🤖 AI Summary
This study addresses the high cost of manual annotation in educational dialogue research and the lack of systematic evaluation of large language models (LLMs) regarding accuracy and bias in automated labeling. For the first time, it systematically compares three prompting strategies—few-shot, single-agent, and multi-agent reflection—using GPT-5.2 and Gemini-3 to annotate student dialogues spanning K–12 to higher education across multiple disciplines along four dimensions: cognitive, affective, metacognitive, and behavioral. Results indicate that multi-agent prompting achieves the highest accuracy (though not statistically significant), with the best performance on the affective dimension and the weakest on the cognitive dimension. Annotation quality is consistently better for K–12 than for higher education data, and the study identifies four recurring patterns of systematic bias across dimensions and disciplines.
📝 Abstract
Educational dialogue is critical for decoding student learning processes, yet manual annotation remains time-consuming.

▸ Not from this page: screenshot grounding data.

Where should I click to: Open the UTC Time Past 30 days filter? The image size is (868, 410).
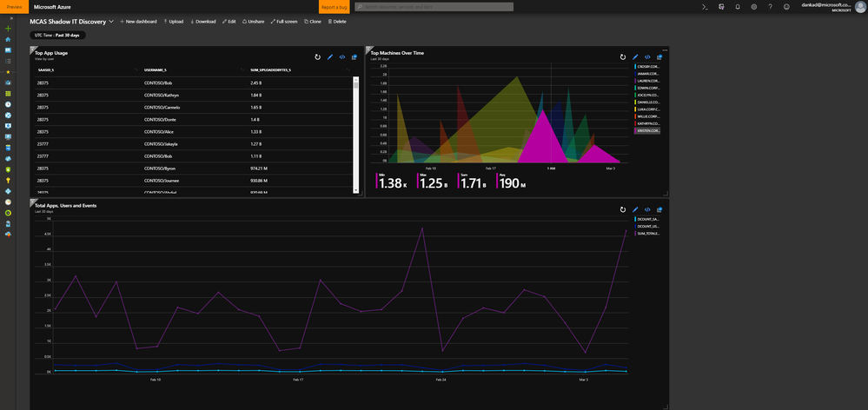click(x=57, y=35)
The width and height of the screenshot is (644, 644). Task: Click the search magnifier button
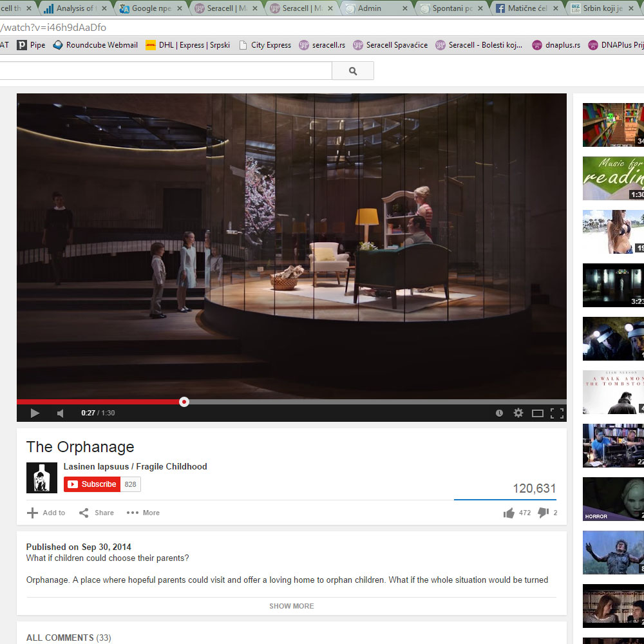coord(353,71)
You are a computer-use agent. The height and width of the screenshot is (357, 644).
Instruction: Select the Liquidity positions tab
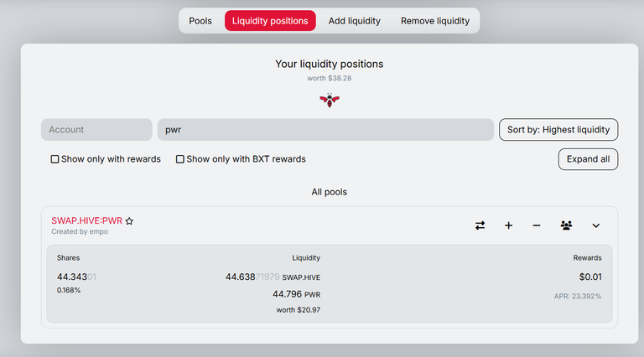click(x=270, y=21)
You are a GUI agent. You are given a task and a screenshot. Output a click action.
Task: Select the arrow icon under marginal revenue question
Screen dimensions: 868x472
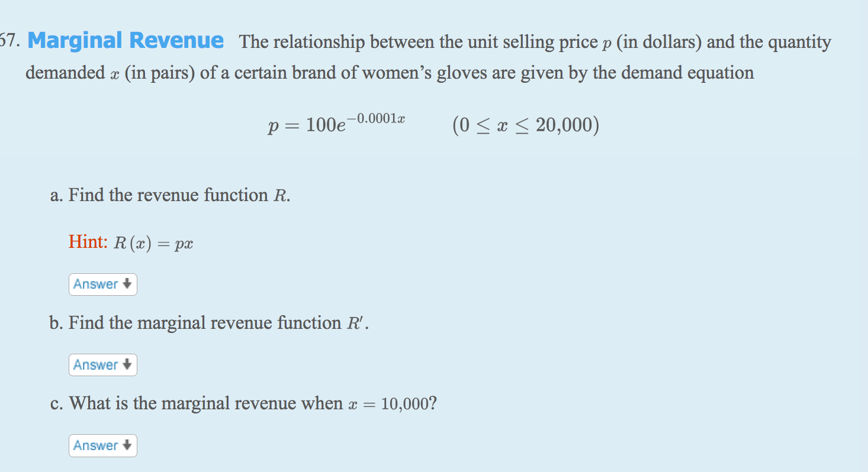(127, 365)
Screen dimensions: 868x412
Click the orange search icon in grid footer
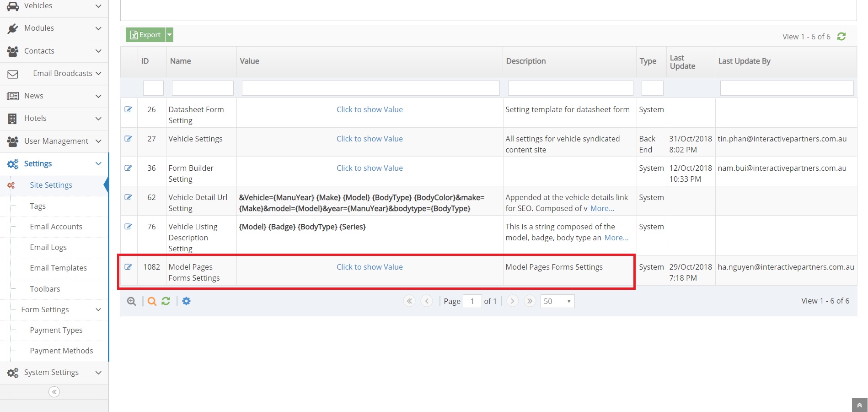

This study evaluates the efficacy of GPT-5.2 and Gemini-3 using three prompting strategies (few-shot, single-agent, and multi-agent reflection) across diverse subjects, educational levels, and four coding dimensions. Results indicate that while multi-agent prompting achieved the highest accuracy, the results did not reach statistical significance. Accuracy proved highly context-dependent, with significantly higher performance in K-12 datasets compared to university-level data, alongside disciplinary variations within the same educational level. Performance peaked in the affective dimension but remained lowest in the cognitive dimension. Furthermore, analysis revealed four bias patterns: (1) Gemini-3 exhibited a consistent optimistic bias in the affective dimension across all subjects; (2) the cognitive dimension displayed domain-specific directional bias, characterized by systematic underestimation in Mathematics versus overestimation in Psychology; (3) both models are more prone to overestimation than underestimation within the meta-cognitive dimension; and (4) behavioral categories such as question, negotiation, and statements were frequently misclassified. These results underscore the need for context-sensitive deployment and targeted mitigation of directional biases in automated annotation.